Saya tidak pernah tahu dan tidak
menyangka akan mendapat pertanyaan seperti itu. Tanpa sadar, saya mengangguk
dan akhirnya memegang mic. Suara saya
bergetar saat itu, sambil terbata saya mengatakan,”Ayah…”. Tenggorokan saya
tiba-tiba tersekat, saya menunduk dan tanpa sadar bulir-bulir air mata mengalir
jatuh menggenangi pipi. Suasana semakin hening, saya rasanya tidak sanggup lagi
melanjutkan.
Sambil bergetar akhirnya suara saya terdengar,”Endah memohon ijin untuk menikah”. Setelah itu saya langsung meletakkan mic dan menunduk sambil terus menangis.
Kemudian Ayah pun menjawab,”Mari kita laksanakan akad nikahnya”.
Semua kenangan ini, tiba-tiba tergambar lagi disaat saya merayakan hari pernikahan yang ke 15, 14 September lalu. Tepatnya setelah sebulan yang lalu ayah wafat di tanggal 14 Agustus 2016. Kepergiannya yang tidak pernah saya duga (siapapun tidak pernah akan bisa menduga), rasanya baru kemarin saya memeluk, mencium, dan berbincang tentang apa yang beliau rasakan. Mengapa rasa cinta ini malah semakin membesar di saat beliau sudah tiada. Rasa rindu sepertinya tumbuh mengakar semakin kuat mencari tempat untuk menuangkannya. Betapa pedihnya jika cinta dan rindu hanya bisa dikabarkan lewat doa yang mengalun. Tak pernah bisa lagi mencium tangannya, menggenggamnya sambil menanyakan makanan apa yang ingin dicicipinya. Menyesal tidak banyak menunjukkan rasa cinta pada ayah di saat beliau masih ada.
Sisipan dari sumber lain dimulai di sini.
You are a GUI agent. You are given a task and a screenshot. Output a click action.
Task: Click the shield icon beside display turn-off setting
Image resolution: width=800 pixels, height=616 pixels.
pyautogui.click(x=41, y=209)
Percayalah, selagi masih diberi
waktu tunjukkan rasa cinta itu. Dengan segala perhatian layaknya kita jatuh
cinta, dengan kata-kata lembut untuk orang-orang yang kita cintai. Siapapun
itu, ayah, ibu, adik,kakak, suami, anak, dan yang lainnya. Kita tidak pernah
tahu, seberapa lama kita diberi waktu bersama dengan orang –orang yang kita
cintai. Waktu adalah misteri yang tidak pernah ada jawabannya.
Lupakan sejenak semua kesibukan, tinggalkan semua keriuhan. Beri kesempatan sesering mungkin bagi cinta kita untuk ditunjukkan kepada orang-orang tersayang. Jadwalkan layaknya meeting atau rapat yang harus kita hadiri. Bukankah cinta ini lebih penting dari semua kesibukkan yang tidak pernah ada habisnya. Selagi masih ada waktu…. Selagi masih diberi waktu.